Исходный отрывок
+++

И тут только мои папа и мама узнали  о вероломном вранье их дочери. Были, конечно, и беседы, и слезы, и наказания, и обещания, что такое не повторится. Но… повторилось. И теперь уже тайное сразу же становилось явным, потому что договорились, что каждый мой урок будет фиксироваться в тетрадке, которую завели специально как дневник. Так бесславно закончилось моё музыкальное обучение. Лет через семь или восемь, когда моей сестре купили инструмент, я многое вспомнила из того, чему меня учили, но все, что  я играла, подбиралось мной по слуху, нот я по -  прежнему  не признавала, хотя, оказывается, знала их. Я играла вовсе не классику, а модные тогда песенки и мелодии.
А пока – я свободна, и меня записывают в какой-то клуб в детский хор под аккордеон. Туда я ходила с удовольствием. Бобику тоже нравилось. Ему не приходилось долго ждать меня на тротуаре, он запросто пробегал следом за мной прямо в тесную комнату, где занимался наш детский хор. Несколько дней он, забившись под стулья, терпеливо ждал в течение всей репетиции, время от времени потираясь о мои ноги или нежно покусывая меня чуть выше пятки. Но со временем, освоившись, он стал понемногу высовывать морду, и, однажды решил, что можно просто посидеть рядом. Вот тут и сработал его музыкальный собачий инстинкт. Пока руководитель хора просто проигрывал вступление, пес беспокойно подрагивал спиной, но стоило нам начать петь, Бобик поднял вверх свою рыжую мордочку и  самозабвенно завыл. Мы в недоумении перестали петь, музыка тоже прервалась, и Бобик спокойно улегся у моих ног.  Мы начали песню  сначала. И Бобик вступил в пение вместе с нами. Когда всем стало ясно, что нам  славно помогает петь Бобик, хохоту было много, но и негодованию руководителя хора тоже не было предела. Бобика с трудом удалось выдворить из комнаты, но он сел с той стороны закрытой двери и все равно подвывал, да так громко, что его было слышно ещё больше, чем, если бы он был  рядом. Репетиция была сорвана, а мне было категорически заявлено, что в следующий раз или я прихожу без Бобика или совсем не прихожу. Мне не хотелось, чтобы меня выгнали из хора. Эти занятия мне нравились намного больше, чем игра на фортепиано. Было интересно общаться с ребятами, у меня неплохо получалась вторая партия в хоре, меня хвалили, да и вообще мне нравилось петь. Поэтому в следующий раз я зазвала Бобика в один из многочисленных сараев хозяйки в нашем дворе, изловчилась выскочить одна без пса наружу, а дверь сарая подперла большой толстой доской. И убежала на репетицию, довольная, что так здорово перехитрила рыжего. Началась репетиция. Руководитель спросил меня, где собака, самолично посмотрел под стулья, убедившись, что я не вру, начал играть. Мы запели, невольно прислушиваясь, не раздастся ли вой за дверью.  Воя не слышно. Все в порядке.  Вскоре мы уже забыли о Бобике, занятие вошли в своё обычное русло, мы окончательно успокоились. И напрасно. Когда мы благополучно приступили к освоению второй новой песни, после небольшого вступления аккордеона, мы услыхали, что за дверью нам неистово помогает петь мой Бобик.

+++

Записи с указанием текста и элементов
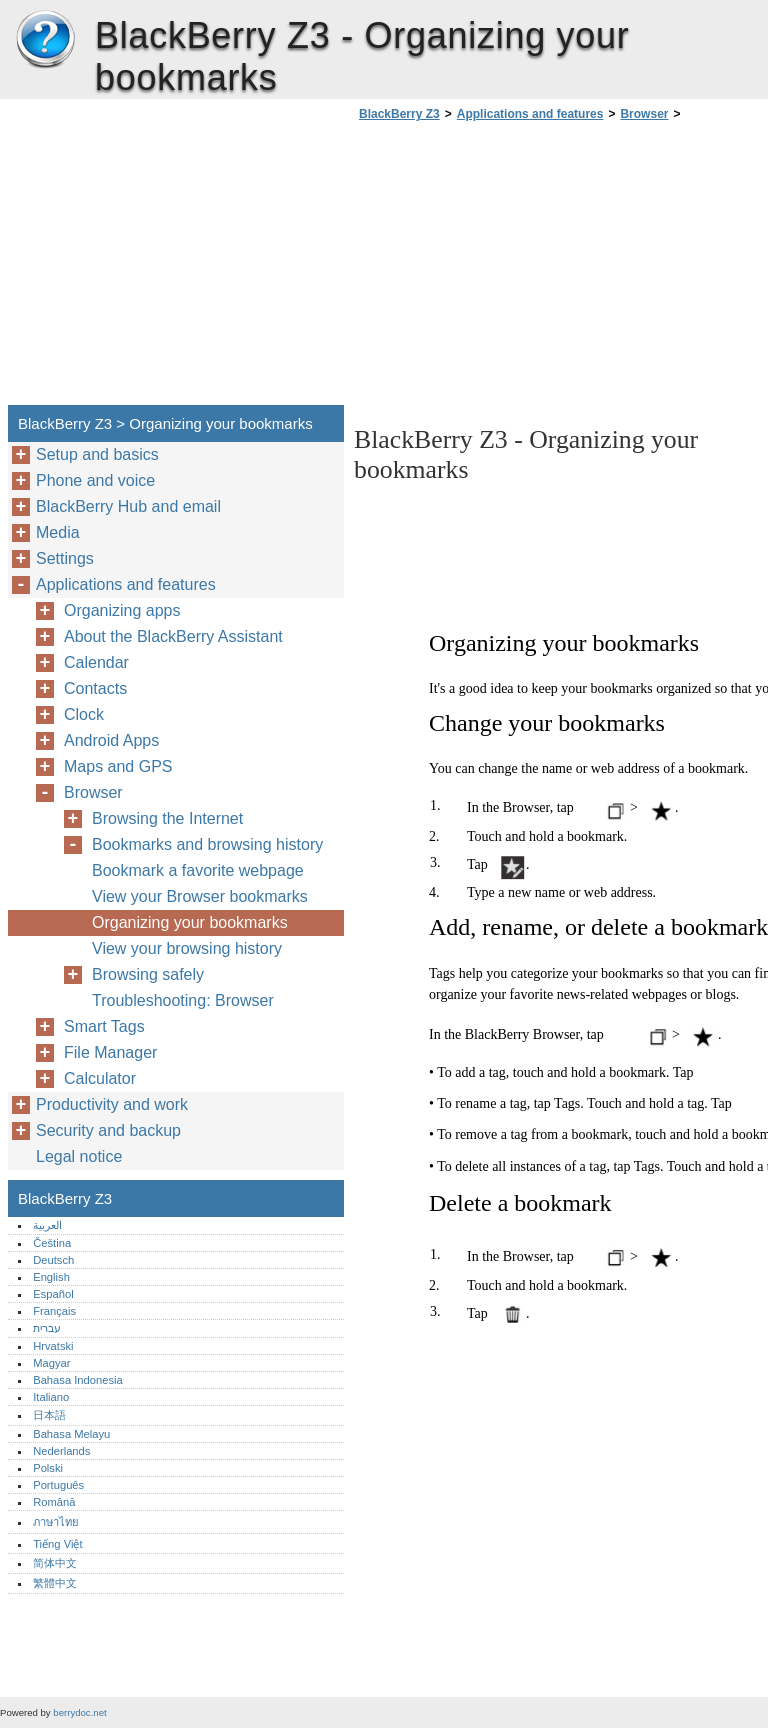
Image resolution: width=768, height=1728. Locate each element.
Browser (644, 114)
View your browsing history (187, 948)
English (51, 1277)
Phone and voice (95, 480)
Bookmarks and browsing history (207, 844)
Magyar (51, 1363)
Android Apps (111, 740)
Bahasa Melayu (71, 1434)
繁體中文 (55, 1583)
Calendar (96, 662)
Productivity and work (112, 1104)
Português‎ (58, 1485)
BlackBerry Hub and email (128, 506)
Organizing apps (122, 610)
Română (54, 1502)
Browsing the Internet (167, 818)
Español (53, 1294)
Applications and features (530, 114)
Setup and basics (97, 454)
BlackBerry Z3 (45, 40)
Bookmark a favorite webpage (198, 870)
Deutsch (53, 1260)
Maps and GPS (118, 766)
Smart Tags (104, 1026)
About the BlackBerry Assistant (173, 636)
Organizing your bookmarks (190, 922)
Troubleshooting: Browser (183, 1000)
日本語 (49, 1415)
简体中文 (55, 1563)
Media (58, 532)
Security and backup (108, 1130)
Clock (84, 714)
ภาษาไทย (56, 1522)
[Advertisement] (522, 269)
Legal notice (79, 1156)
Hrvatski (53, 1346)
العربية (47, 1225)
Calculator (100, 1078)
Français (54, 1311)
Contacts (95, 688)
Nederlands (61, 1451)
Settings (65, 558)
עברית (47, 1328)
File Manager (110, 1052)
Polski (48, 1468)
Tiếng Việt (57, 1544)
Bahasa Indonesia (78, 1380)
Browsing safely (148, 974)
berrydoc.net (79, 1712)
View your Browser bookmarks (200, 896)
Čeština (52, 1243)
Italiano (51, 1397)
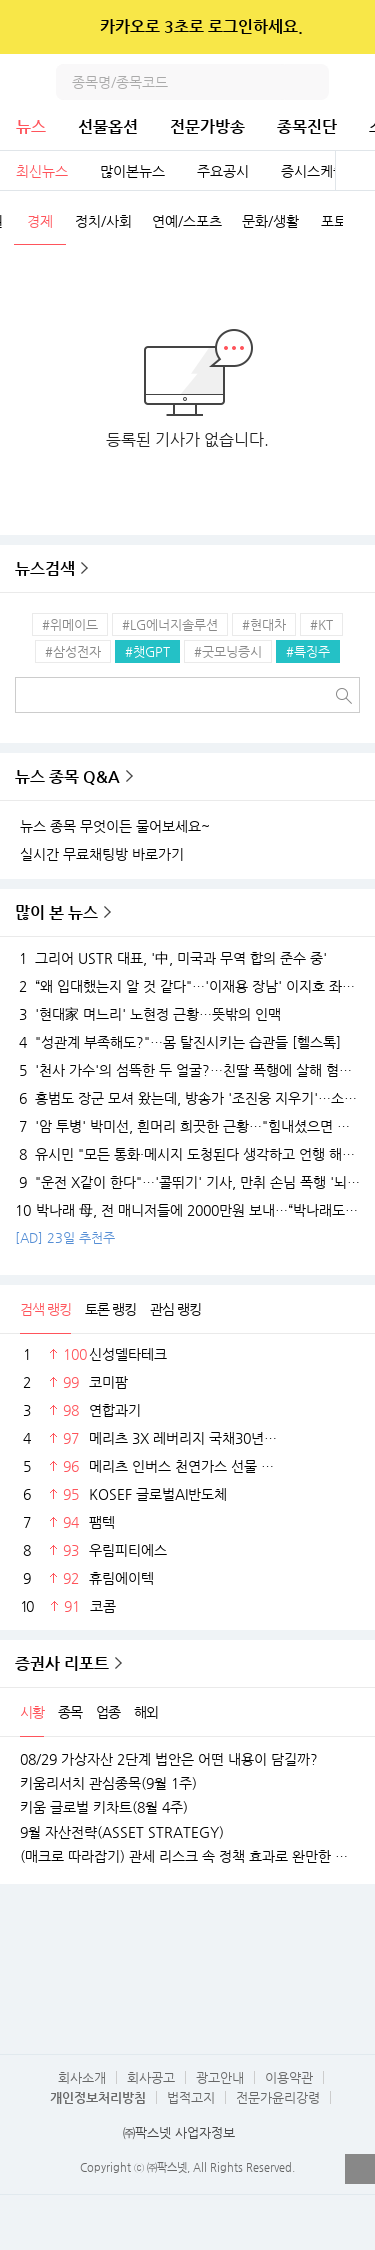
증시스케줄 (313, 171)
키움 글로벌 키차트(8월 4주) (104, 1807)
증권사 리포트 (62, 1663)
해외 (146, 1712)
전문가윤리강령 (278, 2097)
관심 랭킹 (175, 1309)
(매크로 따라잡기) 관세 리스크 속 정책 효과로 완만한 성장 (187, 1856)
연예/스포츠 (187, 221)
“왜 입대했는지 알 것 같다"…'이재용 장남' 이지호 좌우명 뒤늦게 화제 (187, 986)
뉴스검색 (45, 568)
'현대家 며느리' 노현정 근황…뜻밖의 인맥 (148, 1014)
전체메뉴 (357, 82)
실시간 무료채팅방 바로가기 (102, 854)
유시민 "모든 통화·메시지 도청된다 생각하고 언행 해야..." (187, 1154)
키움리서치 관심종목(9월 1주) (108, 1783)
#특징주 (308, 651)
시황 (32, 1712)
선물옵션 (108, 126)
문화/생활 (270, 221)
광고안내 (220, 2077)
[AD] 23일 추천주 (65, 1237)
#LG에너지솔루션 (170, 624)
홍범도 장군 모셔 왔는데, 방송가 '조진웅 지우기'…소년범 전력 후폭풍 (187, 1098)
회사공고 (151, 2077)
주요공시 (223, 171)
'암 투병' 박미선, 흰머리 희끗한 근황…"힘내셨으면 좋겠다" (187, 1126)
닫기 (346, 27)
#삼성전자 (73, 651)
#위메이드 (70, 624)
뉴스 (31, 126)
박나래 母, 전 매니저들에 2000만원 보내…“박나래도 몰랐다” (187, 1210)
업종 (108, 1712)
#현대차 (264, 624)
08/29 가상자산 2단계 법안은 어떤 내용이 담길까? (169, 1759)
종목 (70, 1712)
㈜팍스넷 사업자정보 (179, 2132)
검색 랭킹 (45, 1309)
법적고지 (191, 2097)
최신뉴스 (42, 171)
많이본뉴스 (132, 171)
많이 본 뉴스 (56, 912)
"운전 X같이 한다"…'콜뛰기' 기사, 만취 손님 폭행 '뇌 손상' (187, 1182)
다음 (359, 222)
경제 (40, 221)
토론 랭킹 (110, 1309)
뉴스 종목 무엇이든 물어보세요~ (115, 826)
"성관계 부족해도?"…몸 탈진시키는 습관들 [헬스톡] (178, 1042)
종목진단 (307, 126)
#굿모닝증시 (228, 651)
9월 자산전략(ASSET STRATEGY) (122, 1832)
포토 (334, 221)
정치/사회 (103, 221)
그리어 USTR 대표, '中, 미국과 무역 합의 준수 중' (171, 958)
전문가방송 (207, 126)
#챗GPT (147, 651)
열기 (360, 2169)
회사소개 (82, 2077)
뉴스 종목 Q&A (67, 776)
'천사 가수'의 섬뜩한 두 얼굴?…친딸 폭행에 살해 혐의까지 (187, 1070)
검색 (311, 82)
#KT (321, 624)
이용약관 (289, 2077)
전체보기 (355, 171)
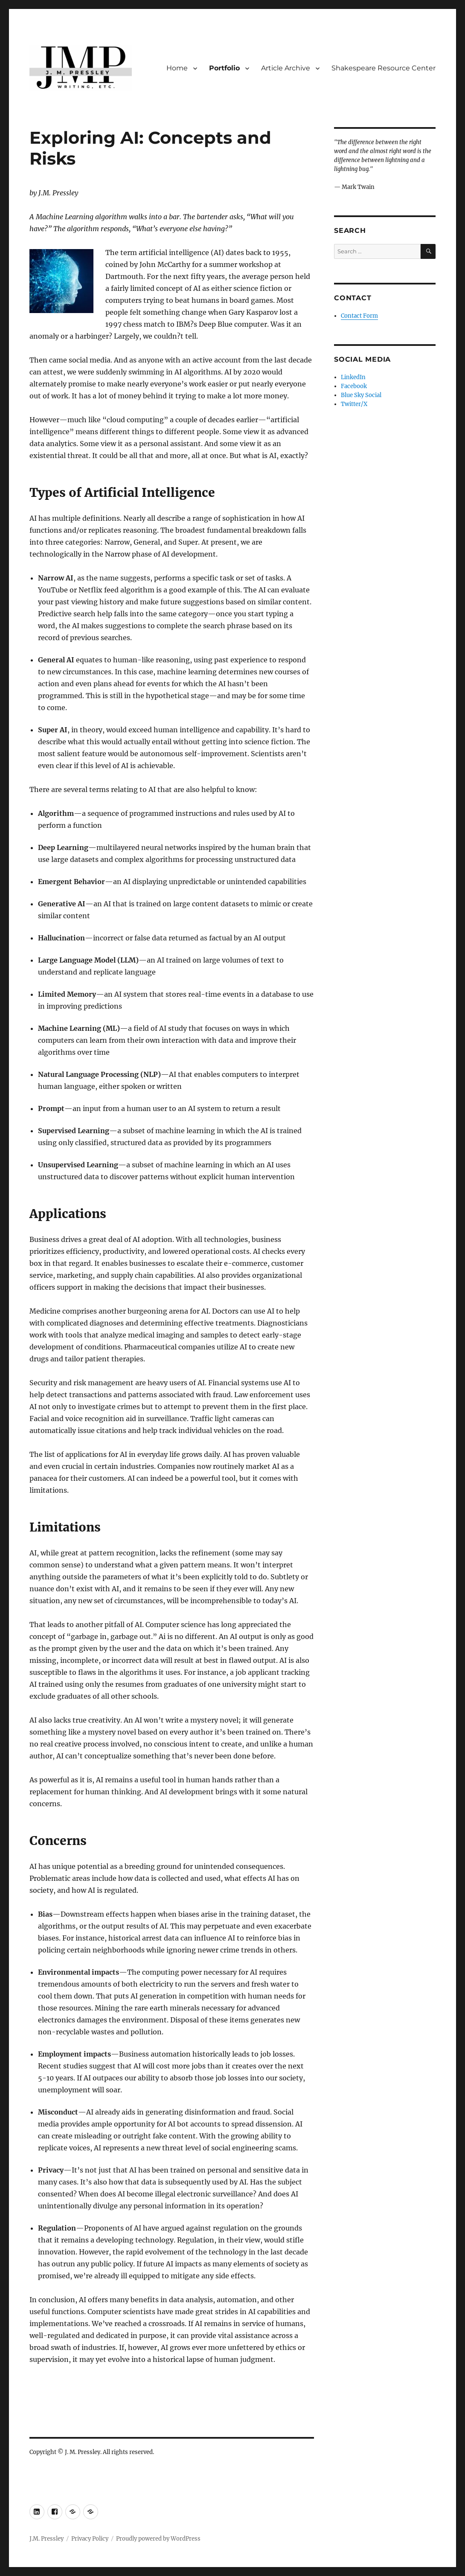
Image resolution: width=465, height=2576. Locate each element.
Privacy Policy (89, 2538)
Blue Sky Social (361, 395)
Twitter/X (354, 404)
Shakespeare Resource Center (383, 68)
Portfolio (224, 68)
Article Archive (285, 68)
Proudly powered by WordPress (158, 2538)
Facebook (354, 386)
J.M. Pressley (46, 2538)
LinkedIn (353, 377)
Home (177, 68)
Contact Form (359, 315)
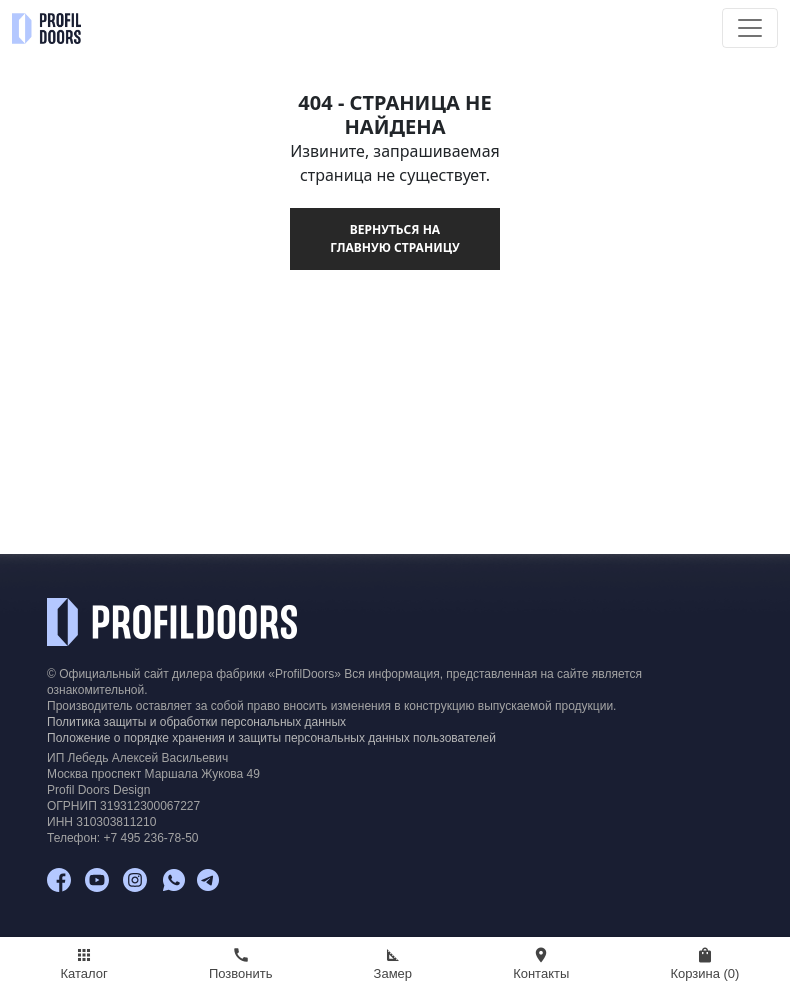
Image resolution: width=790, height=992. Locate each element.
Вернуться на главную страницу (394, 238)
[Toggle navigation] (750, 28)
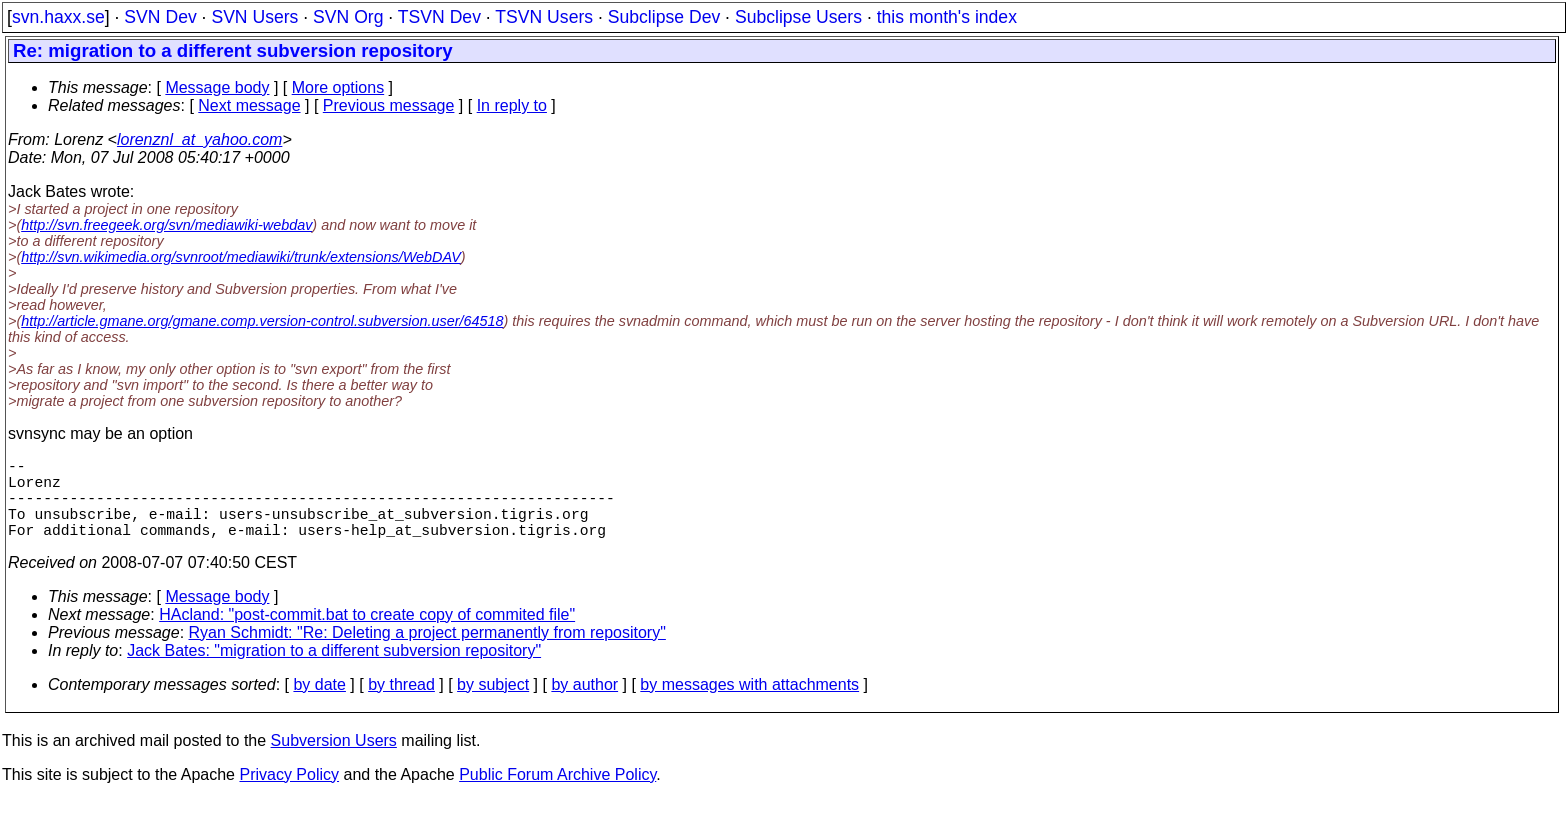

+++

Задание 1
Перескажите короче, в виде списка, абзац отрывка, начинающийся словами «И тут только мои папа и мама узнали». Главные факты сохраните.
Задание 2
Найдите в записях все строки со словом «resolution» и перепишите каждую целиком. Регистр букв учитывается.

Готовый ответ 1
- Родители узнали, что дочь их обманывала. Были беседы, слезы, наказания и обещания, но обман повторился.
- Решили записывать каждый урок в отдельную тетрадку-дневник, и после этого обман сразу раскрывался.
- Так бесславно закончилось обучение музыке.
- Лет через семь-восемь сестре купили инструмент, и многое из уроков вспомнилось.
- Играла она по слуху и нот по-прежнему не признавала, хотя, оказывается, знала их.
- Играла не классику, а модные тогда песенки и мелодии.

Готовый ответ 2
Image resolution: width=768, height=1728. Locate each element.
Image resolution: width=465, height=2576. Locate each element.
Image resolution: width=790, height=992. Locate each element.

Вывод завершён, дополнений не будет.